The evolution of personal protection equipment (PPE)
Before discussing smart PPE – what it is, why we need it and how it’s used – it’s perhaps worth considering its origins.
People have been adorning themselves with specialised clothing to protect against physical harm while going about their business, whatever that activity may be, for centuries.
One of the earliest, and perhaps most common, instances of PPE was armour used by soldiers from ancient times until the gunpowder era.
The first PPE ‘proper’ is deemed by some to have been gas masks – also known as respirators – which were issued to frontline troops on both sides during World War I, when chemical gas attacks were common.
In World War II, the fear of gas being used against civilian populations saw gas masks being issued to ordinary people, including children.
In workplace situations, PPE is a somewhat more recent convention. Hard hats were introduced into the US mining industry in the 1920s, and construction workers began using similar protective headgear a decade or so later.

Tasks to complete>
[1] According to the passage on PPE history, why were gas masks given to ordinary people in World War II? Answer in one to three sentences.
[2] Please write out the part of the listing that opens with the line containing "Click the board" and closes with the line containing "click(284, 652)", including both of those lines, and leave the pictures out.
The passage on PPE history and the listing come from separate, unrelated sources.

Material>
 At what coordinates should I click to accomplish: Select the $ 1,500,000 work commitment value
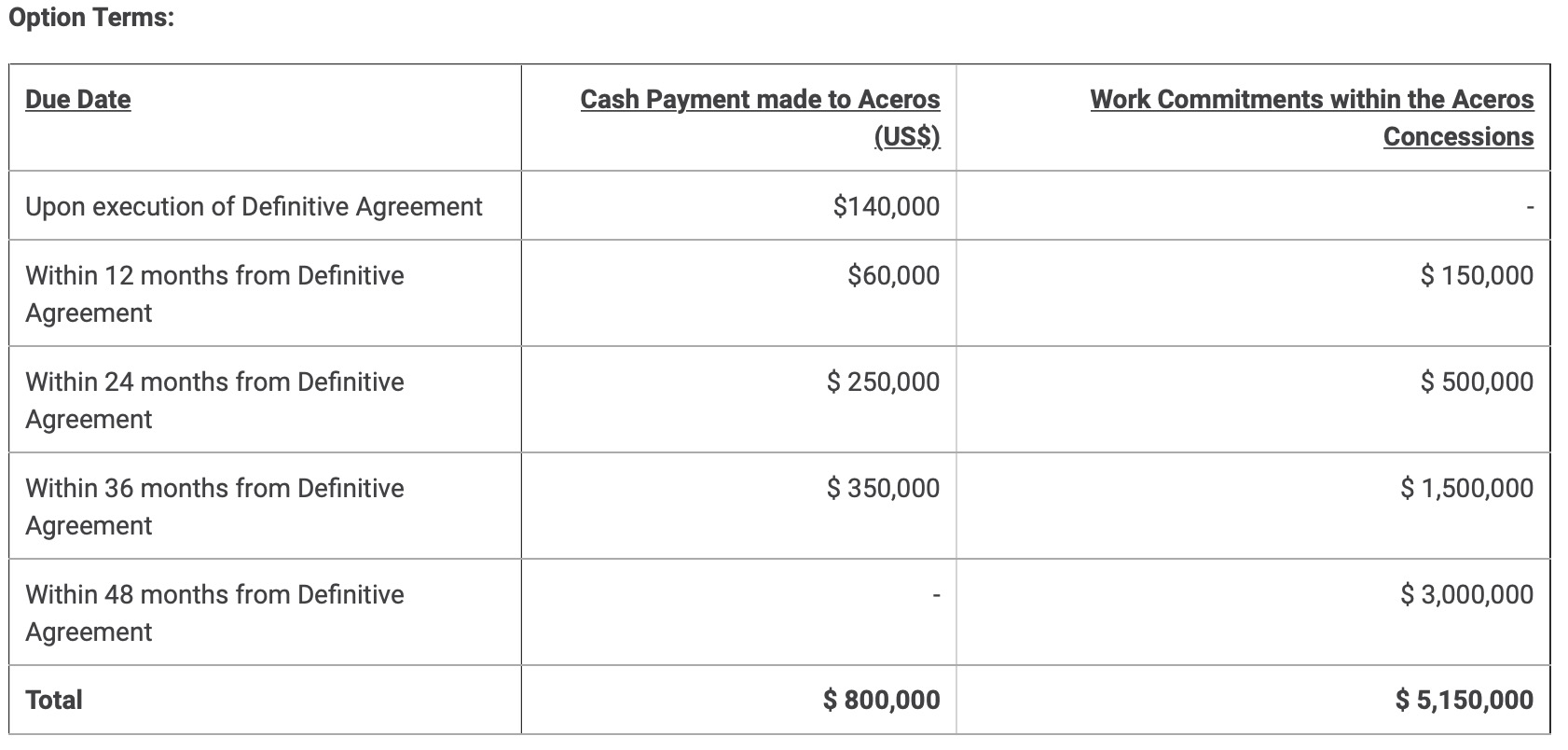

---

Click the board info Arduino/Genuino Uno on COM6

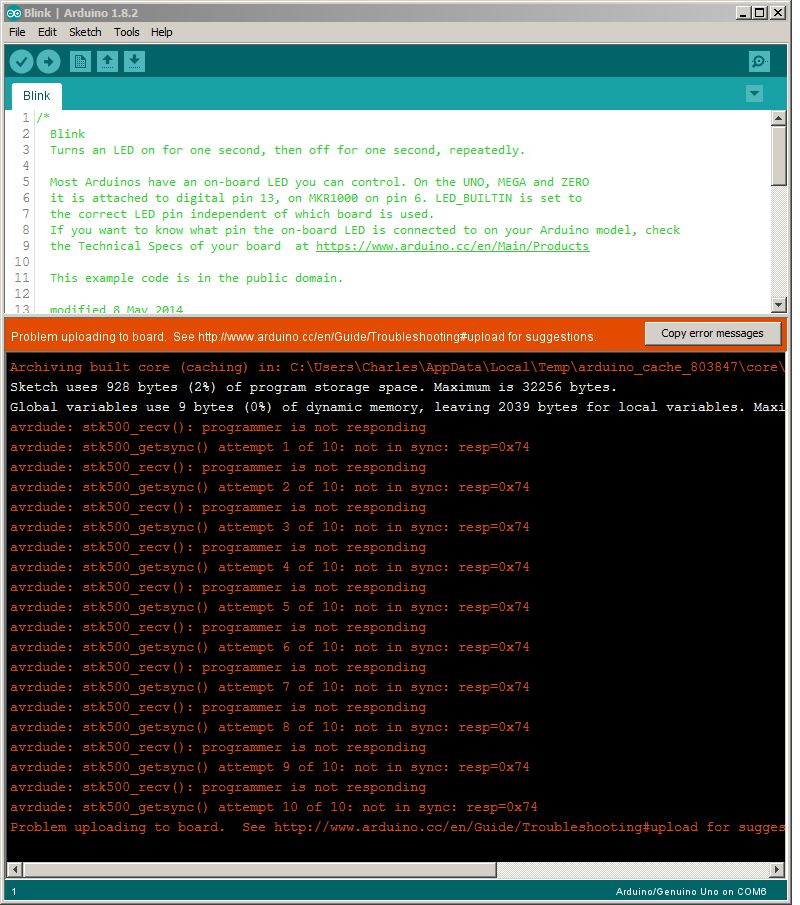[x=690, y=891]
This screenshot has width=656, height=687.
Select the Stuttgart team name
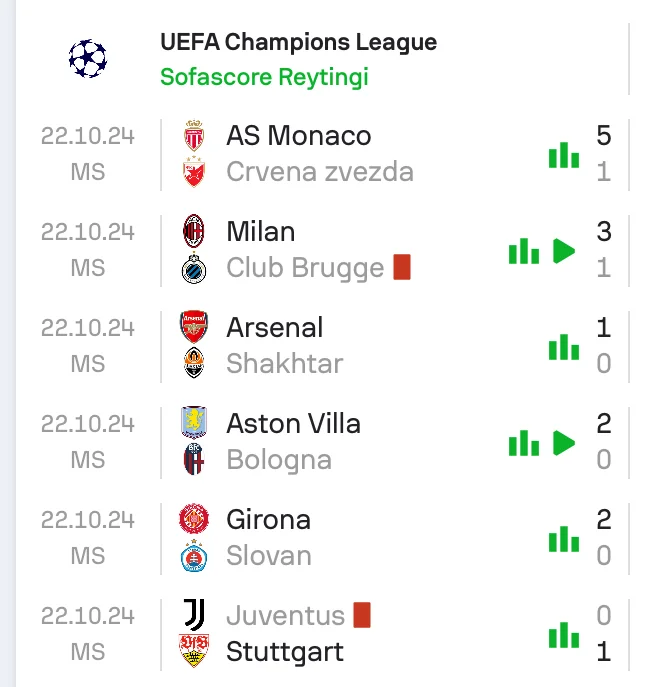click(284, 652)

==

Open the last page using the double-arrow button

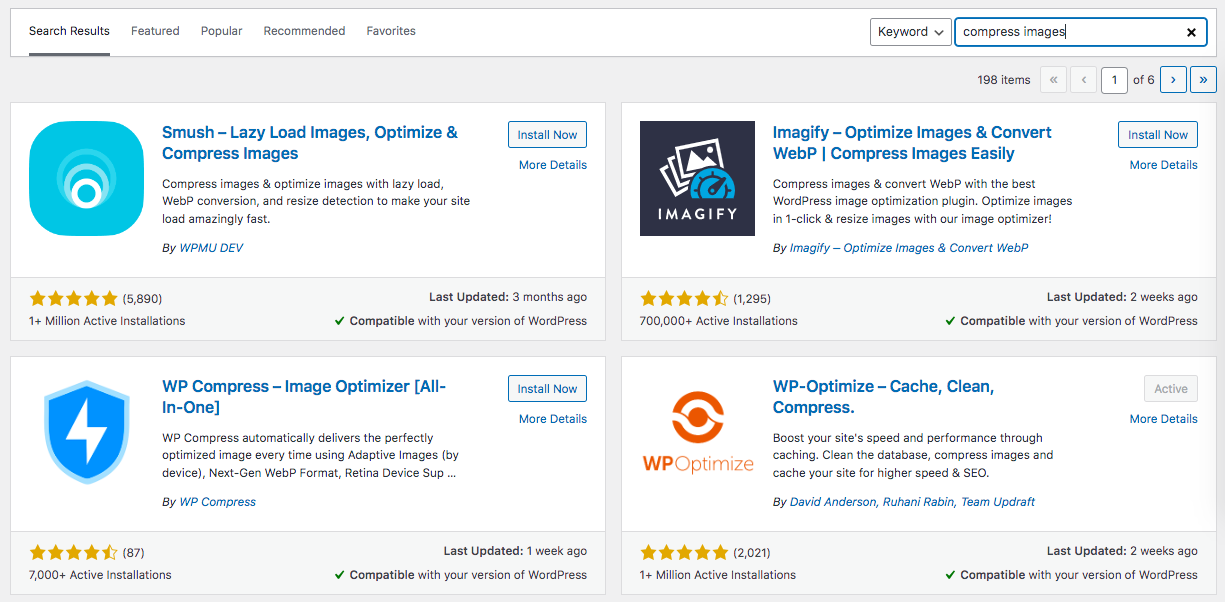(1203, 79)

Results>
[1] Gas masks were issued to ordinary people, including children, because of the fear that gas would be used against civilian populations.

[2]
Click the board info Arduino/Genuino Uno on COM6

[x=690, y=891]
This screenshot has width=656, height=687.
Select the Stuttgart team name
click(284, 652)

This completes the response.